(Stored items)
>>>
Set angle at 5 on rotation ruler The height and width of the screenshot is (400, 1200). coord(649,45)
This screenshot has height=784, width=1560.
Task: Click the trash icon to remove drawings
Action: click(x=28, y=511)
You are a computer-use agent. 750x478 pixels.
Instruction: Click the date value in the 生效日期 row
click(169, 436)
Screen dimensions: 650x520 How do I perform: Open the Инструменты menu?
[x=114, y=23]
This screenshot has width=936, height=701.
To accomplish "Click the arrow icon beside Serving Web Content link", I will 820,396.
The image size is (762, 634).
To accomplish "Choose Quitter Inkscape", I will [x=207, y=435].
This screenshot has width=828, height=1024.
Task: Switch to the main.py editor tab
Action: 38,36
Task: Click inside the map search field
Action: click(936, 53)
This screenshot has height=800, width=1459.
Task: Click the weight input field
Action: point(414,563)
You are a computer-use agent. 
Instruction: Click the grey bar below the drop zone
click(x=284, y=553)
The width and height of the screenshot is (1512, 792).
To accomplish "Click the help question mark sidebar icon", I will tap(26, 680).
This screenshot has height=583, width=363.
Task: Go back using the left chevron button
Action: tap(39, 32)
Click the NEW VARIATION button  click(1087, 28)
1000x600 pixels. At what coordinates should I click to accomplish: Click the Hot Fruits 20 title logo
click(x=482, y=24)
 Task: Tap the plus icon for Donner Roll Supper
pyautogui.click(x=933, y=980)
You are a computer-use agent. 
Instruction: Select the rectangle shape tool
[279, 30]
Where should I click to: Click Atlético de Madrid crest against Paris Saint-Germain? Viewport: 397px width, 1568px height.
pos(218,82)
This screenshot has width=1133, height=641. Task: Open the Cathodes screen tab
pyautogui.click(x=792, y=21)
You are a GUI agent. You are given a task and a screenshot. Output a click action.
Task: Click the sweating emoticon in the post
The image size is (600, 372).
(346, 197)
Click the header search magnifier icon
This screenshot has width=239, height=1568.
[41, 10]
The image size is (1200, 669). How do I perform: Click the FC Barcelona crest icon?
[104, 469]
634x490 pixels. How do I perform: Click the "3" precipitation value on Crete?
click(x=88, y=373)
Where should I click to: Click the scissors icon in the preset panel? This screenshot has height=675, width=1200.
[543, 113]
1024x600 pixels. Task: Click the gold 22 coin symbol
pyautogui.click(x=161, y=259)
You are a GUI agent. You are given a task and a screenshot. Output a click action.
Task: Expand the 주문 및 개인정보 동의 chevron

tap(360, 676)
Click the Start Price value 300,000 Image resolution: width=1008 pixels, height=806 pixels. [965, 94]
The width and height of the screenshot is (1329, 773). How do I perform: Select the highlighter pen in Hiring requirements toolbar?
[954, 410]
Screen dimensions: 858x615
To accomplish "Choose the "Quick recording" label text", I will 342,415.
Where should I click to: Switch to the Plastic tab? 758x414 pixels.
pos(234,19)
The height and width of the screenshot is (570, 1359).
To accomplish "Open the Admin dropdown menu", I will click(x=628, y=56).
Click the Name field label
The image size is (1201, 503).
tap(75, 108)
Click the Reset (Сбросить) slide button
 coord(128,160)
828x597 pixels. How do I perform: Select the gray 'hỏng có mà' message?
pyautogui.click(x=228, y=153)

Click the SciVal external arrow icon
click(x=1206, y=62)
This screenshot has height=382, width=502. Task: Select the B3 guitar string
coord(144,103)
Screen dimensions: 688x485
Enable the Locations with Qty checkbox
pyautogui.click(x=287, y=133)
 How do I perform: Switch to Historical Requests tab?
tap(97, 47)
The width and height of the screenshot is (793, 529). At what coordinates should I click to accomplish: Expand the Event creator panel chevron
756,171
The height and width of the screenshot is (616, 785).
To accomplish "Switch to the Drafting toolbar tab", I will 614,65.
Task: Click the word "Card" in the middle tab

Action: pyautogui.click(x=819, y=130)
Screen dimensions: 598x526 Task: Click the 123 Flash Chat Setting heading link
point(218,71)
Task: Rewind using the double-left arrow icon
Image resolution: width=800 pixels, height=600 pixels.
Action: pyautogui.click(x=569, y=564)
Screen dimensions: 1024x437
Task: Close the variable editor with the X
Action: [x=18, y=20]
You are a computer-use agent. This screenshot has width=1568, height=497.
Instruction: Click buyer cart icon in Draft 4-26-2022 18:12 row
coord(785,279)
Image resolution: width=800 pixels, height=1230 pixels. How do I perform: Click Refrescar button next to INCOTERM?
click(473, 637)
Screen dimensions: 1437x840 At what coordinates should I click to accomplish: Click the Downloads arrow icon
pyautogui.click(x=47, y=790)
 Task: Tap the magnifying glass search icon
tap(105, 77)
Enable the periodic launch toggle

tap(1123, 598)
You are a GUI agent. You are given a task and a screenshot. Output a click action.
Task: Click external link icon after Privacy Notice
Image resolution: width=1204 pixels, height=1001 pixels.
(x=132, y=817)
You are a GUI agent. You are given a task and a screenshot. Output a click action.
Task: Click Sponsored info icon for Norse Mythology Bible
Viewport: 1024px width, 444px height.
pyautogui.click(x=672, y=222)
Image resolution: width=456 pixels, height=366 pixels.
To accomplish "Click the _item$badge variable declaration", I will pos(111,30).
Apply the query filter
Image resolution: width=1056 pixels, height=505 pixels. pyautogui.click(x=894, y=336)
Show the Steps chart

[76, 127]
<<<
TASK DIRECTIONS →
Each line above that contains the word "computer" should be returned.

EXERCISE SOLUTION →
You are a computer-use agent. 750x478 pixels.
You are a computer-use agent. 
You are a computer-use agent. 
You are a computer-use agent. This screenshot has width=1568, height=497.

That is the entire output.